We have to be careful with details though: e.g. partition_type needs to be slightly different for both:

Type of partition to use. Defaults to :class:`~louvain.RBConfigurationVertexPartition`.
For the available options, consult the documentation for :func:`~louvain.find_partition`.
Type of partition to use. Defaults to :class:`~leidenalg.RBConfigurationVertexPartition`.
For the available options, consult the documentation for :func:`~leidenalg.find_partition`.

@falexwolf do you think we should go ahead with https://pypi.org/project/legacy-api-wrap (and introduce * in louvain’s signatureor do you think we can slightly reshuffle the last few arguments oflouvain` without considering it a backwards compat break?

gokceneraslan commented 5 years ago

Wouldn't it actually make sense to merge louvain and leiden into one function and add an algorithm option or so?

flying-sheep commented 5 years ago

I think we talked about that at one point. But yes, makes a lot of sense. detect_communities would be accurate, but long.
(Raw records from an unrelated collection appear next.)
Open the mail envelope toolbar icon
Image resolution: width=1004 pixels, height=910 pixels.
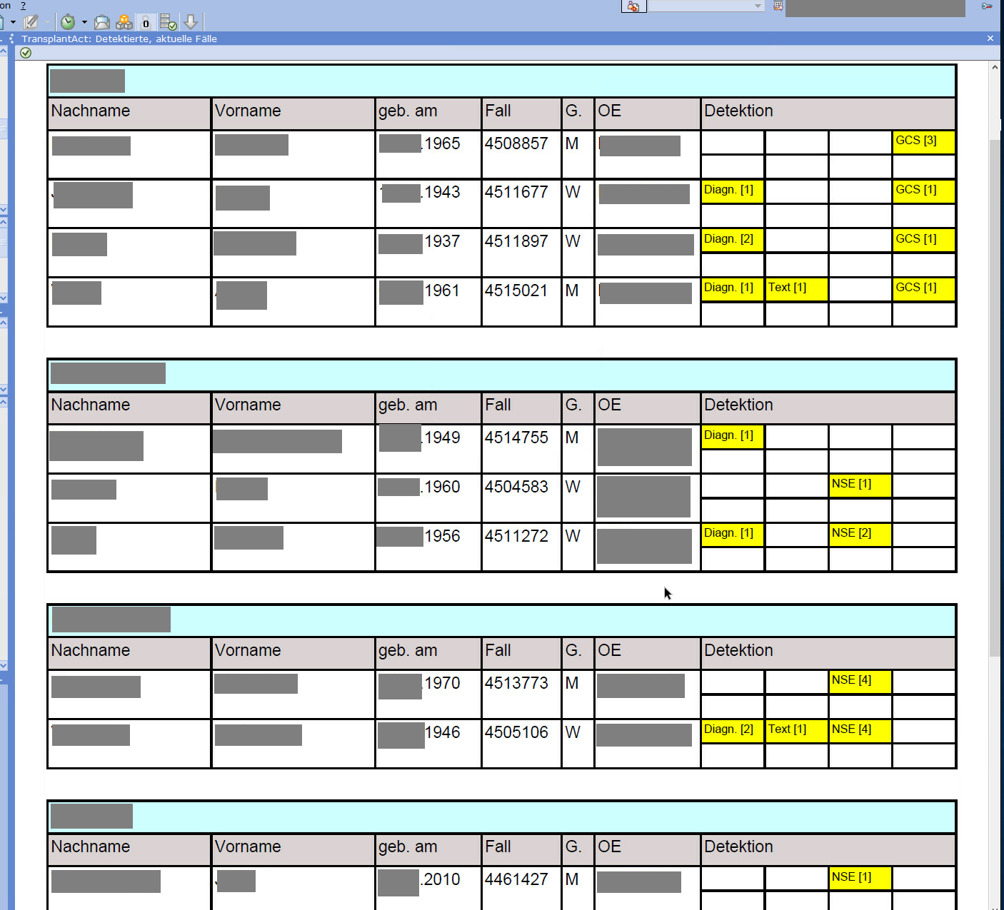102,23
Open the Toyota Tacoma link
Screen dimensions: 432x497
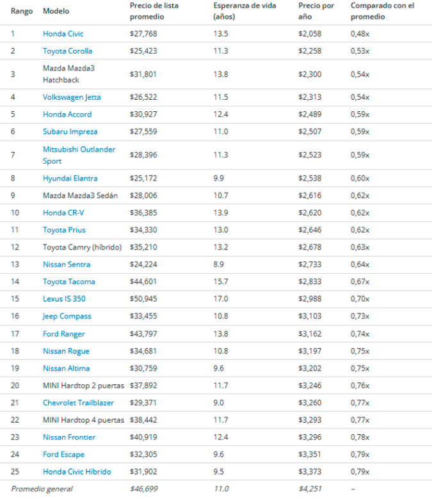coord(68,282)
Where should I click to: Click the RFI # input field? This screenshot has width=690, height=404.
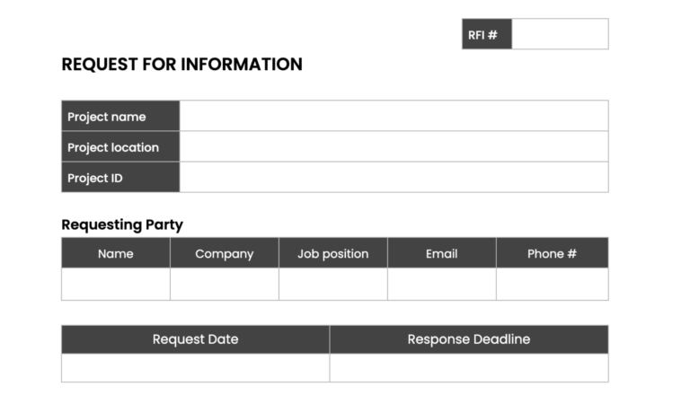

Maybe just partition or partitioning?

LuckyMD commented 5 years ago

maybe sc.tl.modularity_clustering() so that you keep the option open of adding other clustering functions in the future. Not exactly shorter though ;).

ivirshup commented 5 years ago

@gokceneraslan since they are largely the same thing (just a different optimization strategy), do we even need to keep both?

Otherwise, I think I'd prefer them to be separate functions, so you don't get argument interactions. For example, the partition_type argument has to be a type from the same package as the method, otherwise there are segfaults.